Kevin turns to Bobby, who is stifling shocked giggles, and says in a pompous posh voice, "obviously this is hyperbole and my brothers are jealous dirty liars and I definitely had better hygiene at eight then either of these colossal pizza faces ever could."

"Fine maybe you could wipe your own ass, but could you tie your shoes?"

There's more laughter and she grits her teeth through it, has gritted her teeth through each time this story which comes up every holiday with every new partner the kids bring home.

It isn't funny is the thing. Somehow, it's ended up a family joke but it's never been funny at all.

Peter, well Peter had always been a duck, things rolled off him like he was waterproof, things that drenched Kate to the core. And the realization you're a horrible mother is a heavy downpour of a feeling.
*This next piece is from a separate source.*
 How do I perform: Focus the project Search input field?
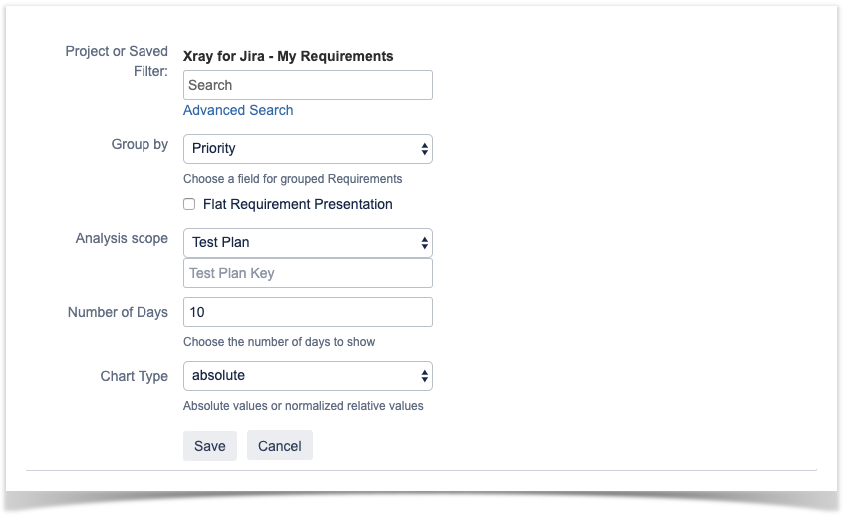point(308,85)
She escapes before they get to the fortune cookies, saying "I need to run upstairs for a second," and thinks I'm fine, it's fine I'm just going to sort out the sleeping arrangements but she ends up staring at the scratched leg of her vanity hands white-knuckled fists.

Returning home after abandoning her child goes like this:

Kate's exhausted when she finally gets inside the house and smells of stale sweat and cigarette smoke and when she finally lays her eyes on Kevin he looks at her so mistrustful it breaks her heart.

He eventually gives her a smile, sunshine bright but her heart is still broken.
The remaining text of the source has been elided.